[EXERCISE GOAL]
Please set down, unchanged, each line from the one with "Instruction: Click the 37 like count" to the final line of the data below, both included. Drop the pictures.

[DATA IN THIS EXERCISE]

# # #

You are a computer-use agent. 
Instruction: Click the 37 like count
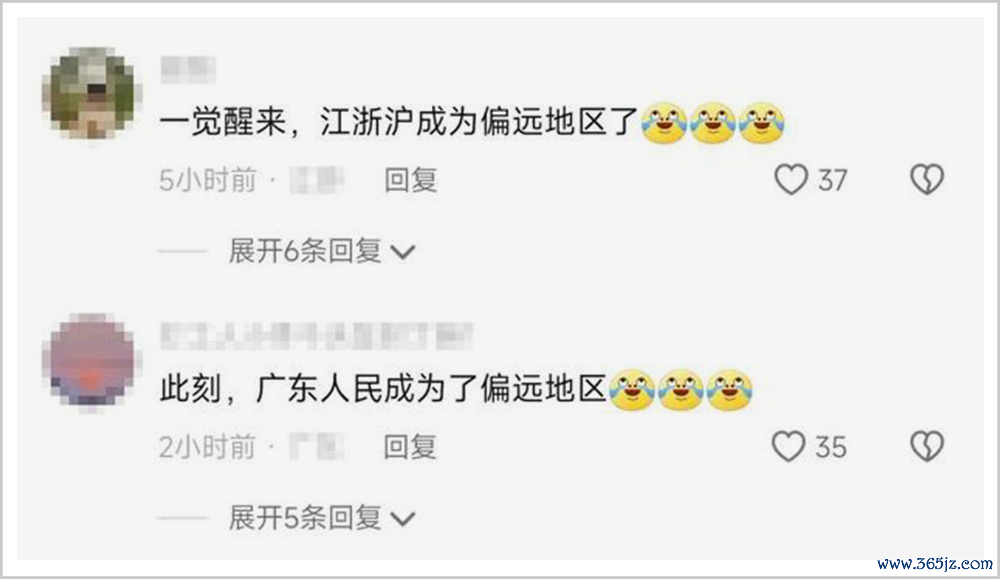pyautogui.click(x=833, y=180)
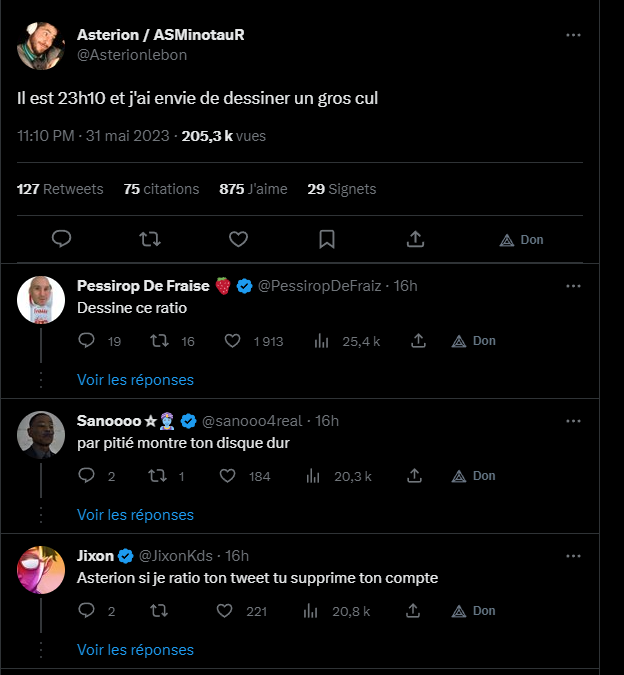Reply to Jixon's comment

click(x=87, y=611)
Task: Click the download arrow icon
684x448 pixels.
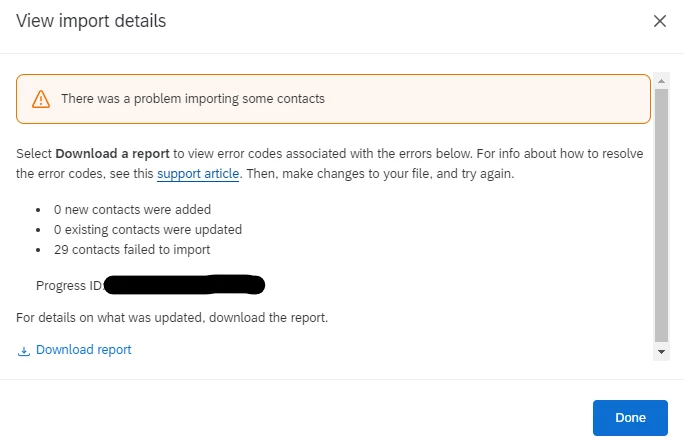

# # #

[TASK RESPONSE]
Instruction: Click the 37 like count
pyautogui.click(x=833, y=180)
Reply to Jixon's comment

click(x=87, y=611)
Task: Click the download arrow icon
684x448 pixels.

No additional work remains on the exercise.